The Shakespeare Riots by Nigel Cliff
This is a complex book that has taken me a long time to read. It is disturbing in many ways because the rioters were used by the demagogues of their day. True, they were poor, but they were also violent and foolish. This was not a genuine revolution of the poor, but a symbolic battle. Granted that Shakespeare meant a great deal to Americans. They found him a spokesperson for their own ambitions. He talked about power, human frailty and did it with rousing plots and beautiful words. This was also probably the first of the culture wars. Americans wanted to have their own literature and drama apart from the British. As they rebelled against their rule, they wanted to rebel against their sense of cultural superiority. The fact that the wealthy adopted British ways compounded the lower class anger. It’s just that the rioters were led by such frauds, like Ned Buntline who was an opportunist, a coward and a scam artist.

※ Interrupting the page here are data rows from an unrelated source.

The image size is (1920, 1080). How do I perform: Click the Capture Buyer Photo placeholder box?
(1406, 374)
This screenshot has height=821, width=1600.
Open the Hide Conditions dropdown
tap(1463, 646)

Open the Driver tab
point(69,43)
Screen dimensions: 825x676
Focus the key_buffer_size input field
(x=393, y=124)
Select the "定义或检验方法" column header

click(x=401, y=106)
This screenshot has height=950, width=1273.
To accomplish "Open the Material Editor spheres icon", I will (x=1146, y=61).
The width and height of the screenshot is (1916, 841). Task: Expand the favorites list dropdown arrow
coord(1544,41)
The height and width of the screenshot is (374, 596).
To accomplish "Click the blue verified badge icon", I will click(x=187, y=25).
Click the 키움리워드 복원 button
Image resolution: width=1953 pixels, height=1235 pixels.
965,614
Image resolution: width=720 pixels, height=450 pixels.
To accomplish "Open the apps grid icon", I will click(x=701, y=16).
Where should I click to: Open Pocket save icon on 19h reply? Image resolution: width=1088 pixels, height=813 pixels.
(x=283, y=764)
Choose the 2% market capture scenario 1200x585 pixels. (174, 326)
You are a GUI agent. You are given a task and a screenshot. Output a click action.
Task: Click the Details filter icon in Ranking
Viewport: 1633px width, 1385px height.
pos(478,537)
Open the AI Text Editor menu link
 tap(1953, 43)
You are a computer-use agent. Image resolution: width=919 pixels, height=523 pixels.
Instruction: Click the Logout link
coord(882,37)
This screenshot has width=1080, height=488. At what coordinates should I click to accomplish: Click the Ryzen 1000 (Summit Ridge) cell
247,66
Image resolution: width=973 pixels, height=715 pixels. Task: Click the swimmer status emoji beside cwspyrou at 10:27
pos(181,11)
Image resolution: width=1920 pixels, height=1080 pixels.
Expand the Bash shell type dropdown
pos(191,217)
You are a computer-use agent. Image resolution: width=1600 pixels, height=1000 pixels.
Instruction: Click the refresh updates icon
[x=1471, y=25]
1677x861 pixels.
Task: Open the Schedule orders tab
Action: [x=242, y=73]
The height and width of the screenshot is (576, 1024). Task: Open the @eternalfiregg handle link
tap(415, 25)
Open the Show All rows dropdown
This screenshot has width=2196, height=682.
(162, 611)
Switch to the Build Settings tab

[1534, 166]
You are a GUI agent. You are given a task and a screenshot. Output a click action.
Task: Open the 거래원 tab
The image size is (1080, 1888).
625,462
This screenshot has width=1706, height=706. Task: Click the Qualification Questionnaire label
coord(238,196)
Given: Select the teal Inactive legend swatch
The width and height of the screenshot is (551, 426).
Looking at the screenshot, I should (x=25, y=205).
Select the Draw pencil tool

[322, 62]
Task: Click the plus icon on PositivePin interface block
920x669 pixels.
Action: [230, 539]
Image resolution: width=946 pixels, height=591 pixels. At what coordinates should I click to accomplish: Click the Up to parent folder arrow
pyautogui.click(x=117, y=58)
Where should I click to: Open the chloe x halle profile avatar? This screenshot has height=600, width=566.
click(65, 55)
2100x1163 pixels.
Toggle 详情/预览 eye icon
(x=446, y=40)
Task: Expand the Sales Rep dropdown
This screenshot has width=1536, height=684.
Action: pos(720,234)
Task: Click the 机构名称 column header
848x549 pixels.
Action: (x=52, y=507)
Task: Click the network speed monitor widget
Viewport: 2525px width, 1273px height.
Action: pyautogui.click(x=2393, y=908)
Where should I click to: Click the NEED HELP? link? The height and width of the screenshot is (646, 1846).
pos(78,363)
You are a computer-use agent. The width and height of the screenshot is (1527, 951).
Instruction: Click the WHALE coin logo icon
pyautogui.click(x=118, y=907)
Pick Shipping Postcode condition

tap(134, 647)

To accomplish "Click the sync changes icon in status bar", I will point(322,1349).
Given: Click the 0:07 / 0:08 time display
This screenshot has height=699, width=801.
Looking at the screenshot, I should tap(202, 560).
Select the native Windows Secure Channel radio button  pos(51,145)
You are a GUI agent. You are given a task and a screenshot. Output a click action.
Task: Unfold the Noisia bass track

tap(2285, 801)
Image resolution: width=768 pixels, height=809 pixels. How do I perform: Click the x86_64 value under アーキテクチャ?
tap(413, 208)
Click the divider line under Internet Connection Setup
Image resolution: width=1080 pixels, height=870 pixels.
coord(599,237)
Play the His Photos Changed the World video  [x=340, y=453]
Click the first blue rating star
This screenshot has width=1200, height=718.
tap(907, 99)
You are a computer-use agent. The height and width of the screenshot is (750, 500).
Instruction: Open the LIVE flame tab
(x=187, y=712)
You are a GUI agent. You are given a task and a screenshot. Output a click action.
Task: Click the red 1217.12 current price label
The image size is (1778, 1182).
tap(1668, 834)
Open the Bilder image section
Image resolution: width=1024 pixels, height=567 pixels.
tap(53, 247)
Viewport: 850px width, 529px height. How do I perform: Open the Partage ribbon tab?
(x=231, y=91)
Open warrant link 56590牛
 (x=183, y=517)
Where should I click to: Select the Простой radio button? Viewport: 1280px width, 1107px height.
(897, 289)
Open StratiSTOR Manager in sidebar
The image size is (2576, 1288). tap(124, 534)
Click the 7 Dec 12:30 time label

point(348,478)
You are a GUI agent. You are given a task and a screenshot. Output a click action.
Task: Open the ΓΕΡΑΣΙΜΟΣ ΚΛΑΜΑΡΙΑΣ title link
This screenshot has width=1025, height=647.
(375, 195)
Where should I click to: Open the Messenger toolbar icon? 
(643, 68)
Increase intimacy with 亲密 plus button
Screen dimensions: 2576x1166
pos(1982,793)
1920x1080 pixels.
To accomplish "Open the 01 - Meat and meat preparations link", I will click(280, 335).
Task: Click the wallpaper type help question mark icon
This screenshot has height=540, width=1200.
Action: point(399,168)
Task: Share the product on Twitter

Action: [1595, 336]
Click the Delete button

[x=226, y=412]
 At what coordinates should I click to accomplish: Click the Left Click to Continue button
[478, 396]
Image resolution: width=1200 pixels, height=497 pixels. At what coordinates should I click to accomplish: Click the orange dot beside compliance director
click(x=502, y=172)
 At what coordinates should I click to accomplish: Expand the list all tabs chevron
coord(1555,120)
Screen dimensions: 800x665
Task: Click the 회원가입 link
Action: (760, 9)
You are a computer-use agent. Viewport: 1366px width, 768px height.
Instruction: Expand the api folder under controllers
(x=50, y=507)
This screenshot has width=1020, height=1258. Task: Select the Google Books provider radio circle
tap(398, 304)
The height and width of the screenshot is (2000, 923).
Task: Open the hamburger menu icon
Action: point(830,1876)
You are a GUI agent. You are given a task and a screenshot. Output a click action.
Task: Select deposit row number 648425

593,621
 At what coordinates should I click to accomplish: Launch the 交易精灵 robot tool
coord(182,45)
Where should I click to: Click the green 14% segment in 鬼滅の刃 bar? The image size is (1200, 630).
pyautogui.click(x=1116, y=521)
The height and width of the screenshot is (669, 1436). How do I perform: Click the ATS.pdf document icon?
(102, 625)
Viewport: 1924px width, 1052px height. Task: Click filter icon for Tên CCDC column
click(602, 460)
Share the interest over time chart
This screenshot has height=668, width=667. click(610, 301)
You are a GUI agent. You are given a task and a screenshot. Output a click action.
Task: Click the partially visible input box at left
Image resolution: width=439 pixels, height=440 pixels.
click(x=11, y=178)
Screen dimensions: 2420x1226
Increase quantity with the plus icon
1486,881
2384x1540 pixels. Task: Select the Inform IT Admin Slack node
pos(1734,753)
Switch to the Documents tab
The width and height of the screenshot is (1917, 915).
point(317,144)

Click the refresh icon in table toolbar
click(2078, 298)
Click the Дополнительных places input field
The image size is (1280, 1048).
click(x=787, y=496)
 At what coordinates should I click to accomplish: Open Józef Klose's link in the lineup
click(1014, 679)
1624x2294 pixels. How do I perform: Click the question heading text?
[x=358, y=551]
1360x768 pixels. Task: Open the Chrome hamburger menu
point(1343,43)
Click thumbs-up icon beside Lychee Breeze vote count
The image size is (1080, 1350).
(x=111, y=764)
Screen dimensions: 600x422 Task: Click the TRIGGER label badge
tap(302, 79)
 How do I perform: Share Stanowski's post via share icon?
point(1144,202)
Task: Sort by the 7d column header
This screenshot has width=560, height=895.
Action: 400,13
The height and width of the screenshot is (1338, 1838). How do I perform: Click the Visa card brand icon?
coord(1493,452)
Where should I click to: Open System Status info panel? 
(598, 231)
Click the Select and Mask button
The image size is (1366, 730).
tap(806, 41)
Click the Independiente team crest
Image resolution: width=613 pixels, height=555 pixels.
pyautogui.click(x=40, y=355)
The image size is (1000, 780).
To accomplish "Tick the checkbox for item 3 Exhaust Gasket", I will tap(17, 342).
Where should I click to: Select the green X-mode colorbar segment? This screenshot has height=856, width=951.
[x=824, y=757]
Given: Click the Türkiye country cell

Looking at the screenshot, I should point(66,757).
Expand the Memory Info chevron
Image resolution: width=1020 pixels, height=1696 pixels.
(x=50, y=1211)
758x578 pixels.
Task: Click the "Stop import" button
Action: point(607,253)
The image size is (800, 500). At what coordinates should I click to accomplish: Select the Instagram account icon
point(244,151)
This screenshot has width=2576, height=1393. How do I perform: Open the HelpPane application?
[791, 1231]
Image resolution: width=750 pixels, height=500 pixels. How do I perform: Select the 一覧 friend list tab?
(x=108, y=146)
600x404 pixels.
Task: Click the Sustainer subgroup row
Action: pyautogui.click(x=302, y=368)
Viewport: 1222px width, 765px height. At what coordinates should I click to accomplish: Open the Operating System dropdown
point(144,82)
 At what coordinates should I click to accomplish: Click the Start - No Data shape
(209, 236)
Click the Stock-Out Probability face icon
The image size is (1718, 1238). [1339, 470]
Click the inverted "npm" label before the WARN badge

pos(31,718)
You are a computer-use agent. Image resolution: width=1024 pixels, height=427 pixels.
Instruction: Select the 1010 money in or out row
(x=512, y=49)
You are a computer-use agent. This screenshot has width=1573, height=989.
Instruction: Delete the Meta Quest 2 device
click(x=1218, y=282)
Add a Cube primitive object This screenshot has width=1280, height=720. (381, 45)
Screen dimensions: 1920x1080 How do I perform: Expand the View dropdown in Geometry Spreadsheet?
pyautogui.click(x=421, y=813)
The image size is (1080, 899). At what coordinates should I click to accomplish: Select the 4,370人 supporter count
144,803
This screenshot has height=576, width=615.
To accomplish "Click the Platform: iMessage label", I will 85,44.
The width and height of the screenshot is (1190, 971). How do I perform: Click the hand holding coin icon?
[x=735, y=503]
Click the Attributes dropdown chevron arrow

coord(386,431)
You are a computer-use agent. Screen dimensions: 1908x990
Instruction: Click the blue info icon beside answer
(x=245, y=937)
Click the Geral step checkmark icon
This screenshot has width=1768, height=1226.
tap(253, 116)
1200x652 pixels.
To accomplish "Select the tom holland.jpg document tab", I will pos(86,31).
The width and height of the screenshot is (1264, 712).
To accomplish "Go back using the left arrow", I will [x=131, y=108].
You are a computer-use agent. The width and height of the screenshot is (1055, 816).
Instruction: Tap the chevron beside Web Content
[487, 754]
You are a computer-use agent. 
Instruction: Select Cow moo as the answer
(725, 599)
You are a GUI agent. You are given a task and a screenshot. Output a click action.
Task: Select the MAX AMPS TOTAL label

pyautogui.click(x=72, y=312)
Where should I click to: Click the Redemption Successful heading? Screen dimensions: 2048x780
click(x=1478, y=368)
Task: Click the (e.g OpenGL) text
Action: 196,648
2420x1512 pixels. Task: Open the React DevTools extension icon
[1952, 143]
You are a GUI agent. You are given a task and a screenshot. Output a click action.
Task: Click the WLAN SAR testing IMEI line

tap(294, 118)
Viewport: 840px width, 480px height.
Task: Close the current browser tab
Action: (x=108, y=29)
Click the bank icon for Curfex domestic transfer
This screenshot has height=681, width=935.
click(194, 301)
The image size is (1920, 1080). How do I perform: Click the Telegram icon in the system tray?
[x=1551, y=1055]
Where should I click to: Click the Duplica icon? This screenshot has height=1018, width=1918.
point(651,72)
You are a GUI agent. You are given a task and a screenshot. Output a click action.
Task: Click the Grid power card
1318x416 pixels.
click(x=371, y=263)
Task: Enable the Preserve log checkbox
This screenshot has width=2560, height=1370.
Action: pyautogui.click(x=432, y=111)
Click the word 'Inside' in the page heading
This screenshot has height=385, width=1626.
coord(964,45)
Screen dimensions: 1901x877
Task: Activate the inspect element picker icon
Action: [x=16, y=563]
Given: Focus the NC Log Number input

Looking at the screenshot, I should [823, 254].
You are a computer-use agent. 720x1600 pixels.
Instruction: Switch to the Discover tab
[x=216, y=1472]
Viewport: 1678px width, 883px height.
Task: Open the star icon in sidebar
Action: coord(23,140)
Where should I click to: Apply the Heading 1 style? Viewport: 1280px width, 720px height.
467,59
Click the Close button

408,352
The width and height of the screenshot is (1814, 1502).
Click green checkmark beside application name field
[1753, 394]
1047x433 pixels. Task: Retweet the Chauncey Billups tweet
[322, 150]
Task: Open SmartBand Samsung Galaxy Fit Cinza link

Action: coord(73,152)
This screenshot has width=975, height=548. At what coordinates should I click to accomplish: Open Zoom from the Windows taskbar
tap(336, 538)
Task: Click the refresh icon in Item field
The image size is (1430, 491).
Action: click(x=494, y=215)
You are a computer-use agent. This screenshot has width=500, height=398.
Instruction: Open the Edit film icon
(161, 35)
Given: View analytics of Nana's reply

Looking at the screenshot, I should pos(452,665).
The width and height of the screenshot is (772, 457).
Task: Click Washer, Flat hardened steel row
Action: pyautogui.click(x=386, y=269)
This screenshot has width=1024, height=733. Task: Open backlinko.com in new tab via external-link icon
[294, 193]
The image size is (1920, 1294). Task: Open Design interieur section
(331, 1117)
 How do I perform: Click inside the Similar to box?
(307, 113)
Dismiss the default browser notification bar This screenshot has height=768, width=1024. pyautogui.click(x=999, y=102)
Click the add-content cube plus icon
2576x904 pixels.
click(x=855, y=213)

True the theatre was a place where all the classes went and after the riots, that was no longer possible in either the United States or England. It became what we despair of now, a theatre for the middle and upper classes. Although the cause may be just; a need for economic equality, the lack of knowledge and understanding that is often a part of being poor leaves few choices. Rebellion happening as a result of emotions that are manipulated, not only by a Ned Buntline in his time, but by contemporary politicians and media.
Of the two actors, Macready comes off best in this book. Forrest never grew in his art even though he represented an energy that was American. When he first went to England, Macready welcomed him and they were friends. When Macready did a tour of the United States where he was very popular, Forrest saw that it was good for box office if there was a competition between them, so he would play the same parts shortly after Macready did. In New York the b’hoys from the Bowery adopted Forrest as their champion of American culture. In the South the aristocrats much preferred Macready. Macready liked America and even thought of retiring here. Like other Englishmen, he was repelled by slavery, but he was not as turned off as Dickens, his good friend, was. Many years later when Forrest returned to England, the taste for his style of acting was waning and he did not do well. He was convinced that Macready was behind his troubles, even though he was not. Forrest went to a production of Macready’s Hamlet and hissed him. He was reviled in the press for this, but he was so egotistical and arrogant that he defended himself in the press in the United States and in England.
The author makes the point that both men were great egotists and insecure, Macready more than Forrest. Macready did live longer than Forrest even though he had his share of tragedy. Seven of his ten children predeceased him although he did remarry a much younger woman eight years after his wife’s death. He lived a better life in retirement, while Forrest still performed to less and less enthusiasm, dying at a much younger age than Macready who lived to eighty-one. The author really sees the riots as demonstrating the triumph of the middle and upper classes against the lower and a separation of Shakespeare from the everyday life of Americans. Theatre changed. It was now a quiet place with well-behaved audiences in place of the rowdy, but dedicated and passionate theatregoers. Shakespeare became a part of high culture when it had been a vital part of the lives of all Americans previously. This is a fascinating book. I would have liked to have seen the play that was based on the riots. Twenty-seven to thirty people had been killed, more than in any other riot in the United States. It signaled a change in the country. After 1849, much was different and would continue to be so.